TASK BRIEF = Reproduce each of the following entries word for word, keeping every line as it is given.

--- BEGIN GIVEN DATA ---

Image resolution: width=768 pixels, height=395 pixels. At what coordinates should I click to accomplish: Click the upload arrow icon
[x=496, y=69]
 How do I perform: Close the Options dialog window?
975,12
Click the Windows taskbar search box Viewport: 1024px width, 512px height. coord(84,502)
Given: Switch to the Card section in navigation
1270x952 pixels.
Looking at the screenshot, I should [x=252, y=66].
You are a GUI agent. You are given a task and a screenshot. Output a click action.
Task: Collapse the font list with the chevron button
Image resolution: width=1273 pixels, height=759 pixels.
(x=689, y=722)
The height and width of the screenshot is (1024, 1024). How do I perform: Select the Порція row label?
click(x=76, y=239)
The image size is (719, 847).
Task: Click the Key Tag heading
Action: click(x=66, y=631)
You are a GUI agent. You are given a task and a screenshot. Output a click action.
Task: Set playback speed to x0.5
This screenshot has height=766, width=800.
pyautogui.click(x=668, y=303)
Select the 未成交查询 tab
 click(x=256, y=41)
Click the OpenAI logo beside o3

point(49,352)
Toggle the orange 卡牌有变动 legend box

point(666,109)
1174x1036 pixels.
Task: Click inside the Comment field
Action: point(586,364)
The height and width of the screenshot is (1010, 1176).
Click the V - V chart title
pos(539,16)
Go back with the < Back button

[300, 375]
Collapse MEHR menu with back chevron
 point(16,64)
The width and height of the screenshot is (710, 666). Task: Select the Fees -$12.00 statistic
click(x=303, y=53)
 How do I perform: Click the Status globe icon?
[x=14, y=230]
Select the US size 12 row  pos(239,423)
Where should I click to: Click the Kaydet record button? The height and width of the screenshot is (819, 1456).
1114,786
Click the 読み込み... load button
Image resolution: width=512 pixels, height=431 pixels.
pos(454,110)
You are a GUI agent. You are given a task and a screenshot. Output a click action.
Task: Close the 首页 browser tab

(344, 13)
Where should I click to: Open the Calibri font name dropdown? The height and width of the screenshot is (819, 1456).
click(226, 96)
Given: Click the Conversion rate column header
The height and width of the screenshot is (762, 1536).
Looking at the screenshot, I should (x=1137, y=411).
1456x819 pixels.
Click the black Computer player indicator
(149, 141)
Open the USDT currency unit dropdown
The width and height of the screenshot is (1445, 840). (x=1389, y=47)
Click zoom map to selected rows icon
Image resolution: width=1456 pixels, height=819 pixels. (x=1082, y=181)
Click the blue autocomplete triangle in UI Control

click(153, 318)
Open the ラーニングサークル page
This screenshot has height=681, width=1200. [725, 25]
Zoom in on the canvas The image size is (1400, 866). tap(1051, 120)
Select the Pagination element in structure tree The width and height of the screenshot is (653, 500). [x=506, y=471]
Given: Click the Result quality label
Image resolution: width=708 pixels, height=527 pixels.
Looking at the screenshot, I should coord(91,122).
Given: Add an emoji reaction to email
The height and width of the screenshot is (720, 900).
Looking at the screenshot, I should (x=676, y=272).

--- END GIVEN DATA ---

WORKED ANSWER =
Image resolution: width=768 pixels, height=395 pixels. At what coordinates should I click to accomplish: Click the upload arrow icon
[x=496, y=69]
 How do I perform: Close the Options dialog window?
975,12
Click the Windows taskbar search box Viewport: 1024px width, 512px height. coord(84,502)
Given: Switch to the Card section in navigation
1270x952 pixels.
Looking at the screenshot, I should [x=252, y=66].
You are a GUI agent. You are given a task and a screenshot. Output a click action.
Task: Collapse the font list with the chevron button
Image resolution: width=1273 pixels, height=759 pixels.
(x=689, y=722)
The height and width of the screenshot is (1024, 1024). How do I perform: Select the Порція row label?
click(x=76, y=239)
The image size is (719, 847).
Task: Click the Key Tag heading
Action: click(x=66, y=631)
You are a GUI agent. You are given a task and a screenshot. Output a click action.
Task: Set playback speed to x0.5
This screenshot has height=766, width=800.
pyautogui.click(x=668, y=303)
Select the 未成交查询 tab
 click(x=256, y=41)
Click the OpenAI logo beside o3

point(49,352)
Toggle the orange 卡牌有变动 legend box

point(666,109)
1174x1036 pixels.
Task: Click inside the Comment field
Action: point(586,364)
The height and width of the screenshot is (1010, 1176).
Click the V - V chart title
pos(539,16)
Go back with the < Back button

[300, 375]
Collapse MEHR menu with back chevron
 point(16,64)
The width and height of the screenshot is (710, 666). Task: Select the Fees -$12.00 statistic
click(x=303, y=53)
 How do I perform: Click the Status globe icon?
[x=14, y=230]
Select the US size 12 row  pos(239,423)
Where should I click to: Click the Kaydet record button? The height and width of the screenshot is (819, 1456).
1114,786
Click the 読み込み... load button
Image resolution: width=512 pixels, height=431 pixels.
pos(454,110)
You are a GUI agent. You are given a task and a screenshot. Output a click action.
Task: Close the 首页 browser tab

(344, 13)
Where should I click to: Open the Calibri font name dropdown? The height and width of the screenshot is (819, 1456).
click(226, 96)
Given: Click the Conversion rate column header
The height and width of the screenshot is (762, 1536).
Looking at the screenshot, I should (x=1137, y=411).
1456x819 pixels.
Click the black Computer player indicator
(149, 141)
Open the USDT currency unit dropdown
The width and height of the screenshot is (1445, 840). (x=1389, y=47)
Click zoom map to selected rows icon
Image resolution: width=1456 pixels, height=819 pixels. (x=1082, y=181)
Click the blue autocomplete triangle in UI Control

click(153, 318)
Open the ラーニングサークル page
This screenshot has height=681, width=1200. [725, 25]
Zoom in on the canvas The image size is (1400, 866). tap(1051, 120)
Select the Pagination element in structure tree The width and height of the screenshot is (653, 500). [x=506, y=471]
Given: Click the Result quality label
Image resolution: width=708 pixels, height=527 pixels.
Looking at the screenshot, I should coord(91,122).
Given: Add an emoji reaction to email
The height and width of the screenshot is (720, 900).
Looking at the screenshot, I should (x=676, y=272).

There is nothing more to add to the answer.